## [GIVEN EXERCISE]
Please rewrite the listing below with "menu" replaced by "dropdown" and everything else unchanged, leaving the pictures out of your answer.

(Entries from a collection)

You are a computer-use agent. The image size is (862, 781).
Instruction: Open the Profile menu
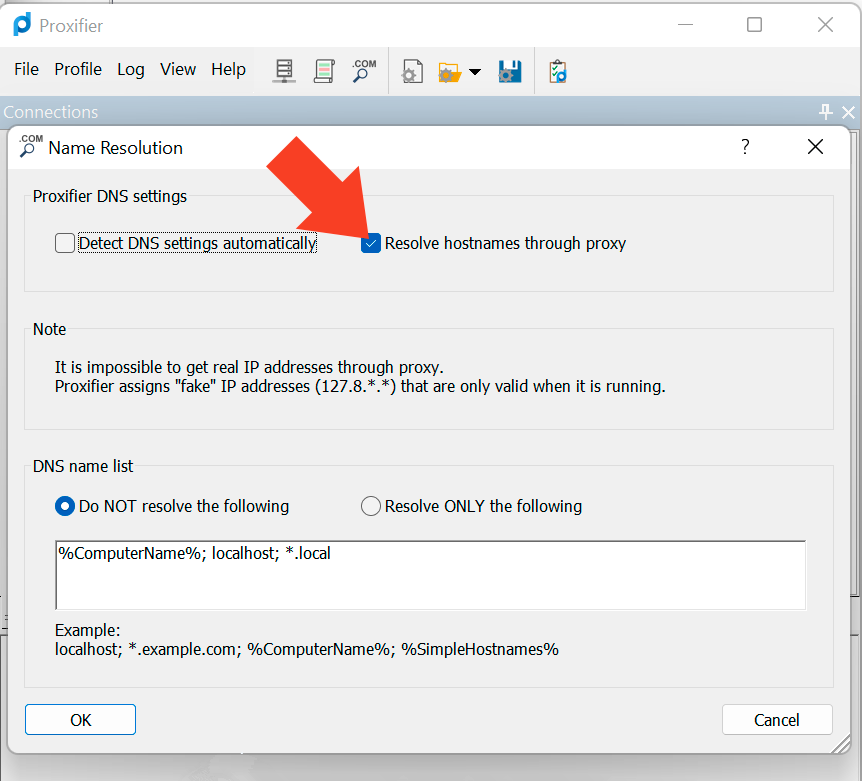pyautogui.click(x=78, y=69)
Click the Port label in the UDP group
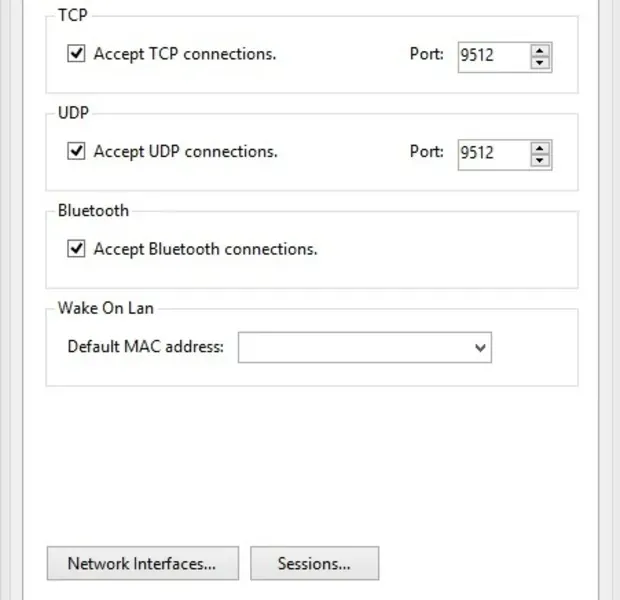The width and height of the screenshot is (620, 600). pos(426,152)
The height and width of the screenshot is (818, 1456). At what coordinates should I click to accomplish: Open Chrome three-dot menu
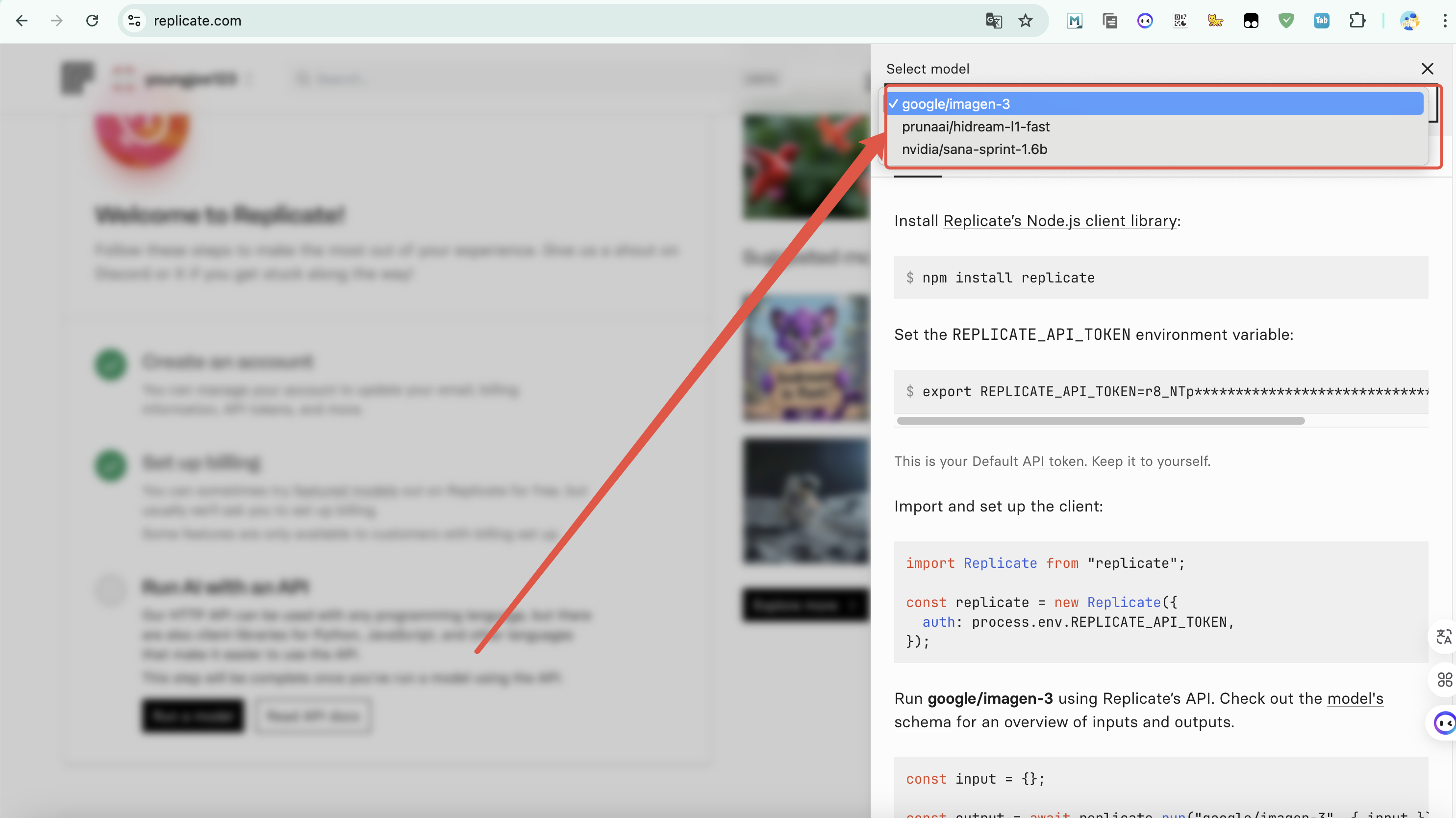coord(1445,21)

## [RESPONSE TO THE EXERCISE]
You are a computer-use agent. The image size is (862, 781).
Instruction: Open the Profile dropdown
pyautogui.click(x=78, y=69)
Click the Port label in the UDP group
The width and height of the screenshot is (620, 600). pos(426,152)
The height and width of the screenshot is (818, 1456). At what coordinates should I click to accomplish: Open Chrome three-dot dropdown
coord(1445,21)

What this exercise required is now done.